- Your instructions
Among the entries that follow, the required portion opens with the line containing "Task: Click the Thai Beef Salad photo" and closes with the line containing "Given: Click the Add Material button". Give that portion again exactly, and nothing else.

- Provided records
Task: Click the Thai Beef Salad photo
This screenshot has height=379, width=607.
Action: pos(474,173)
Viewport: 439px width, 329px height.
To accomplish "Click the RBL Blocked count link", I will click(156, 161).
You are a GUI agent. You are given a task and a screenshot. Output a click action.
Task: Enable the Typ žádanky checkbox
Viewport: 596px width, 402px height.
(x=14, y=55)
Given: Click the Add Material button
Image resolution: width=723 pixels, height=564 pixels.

* * *

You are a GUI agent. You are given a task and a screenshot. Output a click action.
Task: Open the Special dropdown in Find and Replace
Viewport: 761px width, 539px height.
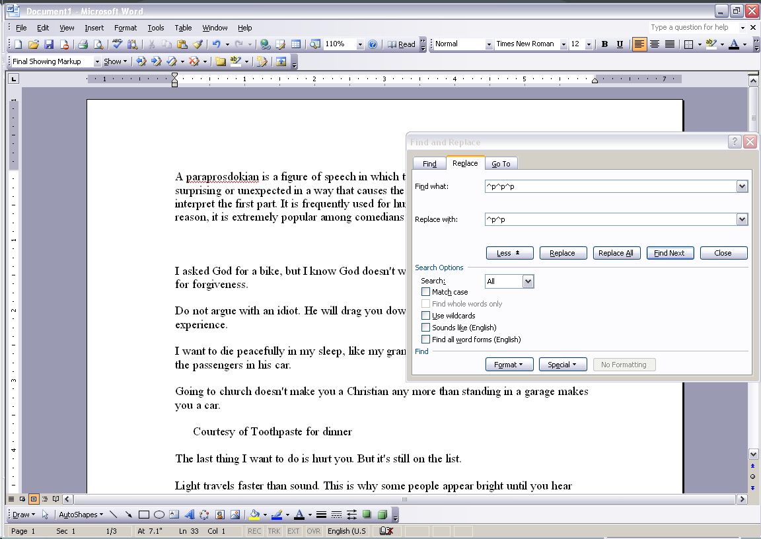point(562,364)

- Problem solution
Task: Click the Thai Beef Salad photo
This screenshot has height=379, width=607.
Action: pos(474,173)
Viewport: 439px width, 329px height.
To accomplish "Click the RBL Blocked count link", I will click(156, 161).
You are a GUI agent. You are given a task and a screenshot. Output a click action.
Task: Enable the Typ žádanky checkbox
Viewport: 596px width, 402px height.
(x=14, y=55)
Given: Click the Add Material button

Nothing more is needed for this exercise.